When AI validation encounters an error for a specific finding, the finding is retained with an
error indicator rather than silently dropped, ensuring no secrets are lost due to transient
validation failures.

## Remediation Guidance

Each detected secret includes:

* **Redacted secret preview** — a partially masked version showing enough to identify the credential without exposing the full value.
* **Rotation guide** — platform-specific instructions for rotating the compromised credential (e.g., how to regenerate an AWS access key, revoke a GitHub token, or rotate a Stripe API key).
* **Detector information** — the type of secret detected and how it was identified.
* **File location** — the exact file and line where the secret was found.

### Recommended Response

<Warning>
  Even if a secret was only briefly committed, treat it as compromised.

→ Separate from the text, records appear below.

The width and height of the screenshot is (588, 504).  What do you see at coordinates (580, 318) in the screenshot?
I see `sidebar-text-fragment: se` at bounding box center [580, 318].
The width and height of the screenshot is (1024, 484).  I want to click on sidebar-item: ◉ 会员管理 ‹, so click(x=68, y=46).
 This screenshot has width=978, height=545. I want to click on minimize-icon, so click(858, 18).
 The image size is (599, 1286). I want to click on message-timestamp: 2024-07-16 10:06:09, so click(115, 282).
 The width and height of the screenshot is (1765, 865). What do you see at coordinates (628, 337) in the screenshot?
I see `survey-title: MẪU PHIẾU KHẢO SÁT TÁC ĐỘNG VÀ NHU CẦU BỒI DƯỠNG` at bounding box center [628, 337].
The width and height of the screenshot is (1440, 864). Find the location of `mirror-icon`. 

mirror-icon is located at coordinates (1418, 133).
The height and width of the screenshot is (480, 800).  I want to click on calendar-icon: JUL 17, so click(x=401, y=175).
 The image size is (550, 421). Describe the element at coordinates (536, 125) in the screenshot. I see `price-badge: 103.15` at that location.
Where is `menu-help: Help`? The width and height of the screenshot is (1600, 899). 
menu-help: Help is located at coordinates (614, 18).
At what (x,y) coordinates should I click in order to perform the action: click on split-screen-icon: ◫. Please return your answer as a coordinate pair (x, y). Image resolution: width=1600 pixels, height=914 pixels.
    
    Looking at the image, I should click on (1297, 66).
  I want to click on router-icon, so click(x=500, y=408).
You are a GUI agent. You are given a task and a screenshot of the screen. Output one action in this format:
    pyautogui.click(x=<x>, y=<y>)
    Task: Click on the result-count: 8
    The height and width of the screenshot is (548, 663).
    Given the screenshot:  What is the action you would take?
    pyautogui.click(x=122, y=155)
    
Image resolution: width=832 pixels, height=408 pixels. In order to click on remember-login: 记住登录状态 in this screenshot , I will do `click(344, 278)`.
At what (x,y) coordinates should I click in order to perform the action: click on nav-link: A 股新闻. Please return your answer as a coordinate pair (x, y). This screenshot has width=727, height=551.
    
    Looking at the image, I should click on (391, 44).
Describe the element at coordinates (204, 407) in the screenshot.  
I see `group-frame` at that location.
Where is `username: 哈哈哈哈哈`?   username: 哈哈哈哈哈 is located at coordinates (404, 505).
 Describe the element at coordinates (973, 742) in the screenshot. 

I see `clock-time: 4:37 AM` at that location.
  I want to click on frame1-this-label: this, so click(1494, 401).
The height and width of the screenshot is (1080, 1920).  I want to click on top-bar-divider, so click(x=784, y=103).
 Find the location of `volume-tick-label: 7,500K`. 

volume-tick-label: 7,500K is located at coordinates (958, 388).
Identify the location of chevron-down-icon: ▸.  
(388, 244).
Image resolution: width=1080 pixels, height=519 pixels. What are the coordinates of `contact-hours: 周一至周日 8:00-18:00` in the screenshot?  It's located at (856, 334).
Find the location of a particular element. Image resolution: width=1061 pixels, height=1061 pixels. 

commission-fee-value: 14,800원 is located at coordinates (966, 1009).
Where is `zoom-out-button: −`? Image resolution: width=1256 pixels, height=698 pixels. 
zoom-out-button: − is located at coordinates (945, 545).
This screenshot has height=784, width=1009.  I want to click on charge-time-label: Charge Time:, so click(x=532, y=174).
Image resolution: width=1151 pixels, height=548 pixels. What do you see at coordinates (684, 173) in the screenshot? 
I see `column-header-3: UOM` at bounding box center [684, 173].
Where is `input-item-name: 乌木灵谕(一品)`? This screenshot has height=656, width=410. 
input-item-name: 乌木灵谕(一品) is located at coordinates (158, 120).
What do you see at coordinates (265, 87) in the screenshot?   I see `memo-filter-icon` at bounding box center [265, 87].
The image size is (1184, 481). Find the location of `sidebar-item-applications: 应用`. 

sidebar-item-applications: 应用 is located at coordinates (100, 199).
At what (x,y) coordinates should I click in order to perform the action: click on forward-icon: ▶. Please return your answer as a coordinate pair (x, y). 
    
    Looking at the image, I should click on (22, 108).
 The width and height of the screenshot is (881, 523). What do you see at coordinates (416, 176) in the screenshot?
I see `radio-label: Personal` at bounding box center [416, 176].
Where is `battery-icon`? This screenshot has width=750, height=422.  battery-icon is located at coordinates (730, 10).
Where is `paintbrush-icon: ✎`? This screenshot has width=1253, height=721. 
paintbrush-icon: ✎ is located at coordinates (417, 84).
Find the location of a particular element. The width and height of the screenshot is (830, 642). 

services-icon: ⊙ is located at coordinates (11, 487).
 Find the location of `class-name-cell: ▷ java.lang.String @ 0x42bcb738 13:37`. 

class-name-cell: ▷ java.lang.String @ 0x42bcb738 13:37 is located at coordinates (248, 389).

Git history preserves all
  committed data.
</Warning>

<Steps>
  <Step title="Rotate the Credential">
    Generate a new secret/key in the affected service and revoke the old one.
  </Step>

  <Step title="Remove from Code">
    Move the secret to environment variables, a secrets manager (AWS Secrets Manager, HashiCorp
    Vault, etc.), or your CI/CD system's secret storage.
  </Step>

  <Step title="Audit Access Logs">
    Check the associated service for unauthorized access during the exposure window.
  </Step>

  <Step title="Prevent Future Leaks">
    Add configuration files containing secrets to `.gitignore` to prevent accidental commits.
  </Step>
</Steps>

## Configuration

Secrets scanning is controlled through scanner settings with org/tag/repo-level inheritance:

| Setting                                  | Default | What It Controls                                  |
| ---------------------------------------- | ------- | ------------------------------------------------- |
| **Secrets scanning enabled (full scan)** | On      | Run secrets scanning during full repository scans |
| **Secrets scanning enabled (PR scan)**   | On      | Run secrets scanning during pull request scans    |

Secrets scanning runs as part of the broader scanning pipeline and shares the same scheduling, notification, and integration configurations as SAST findings.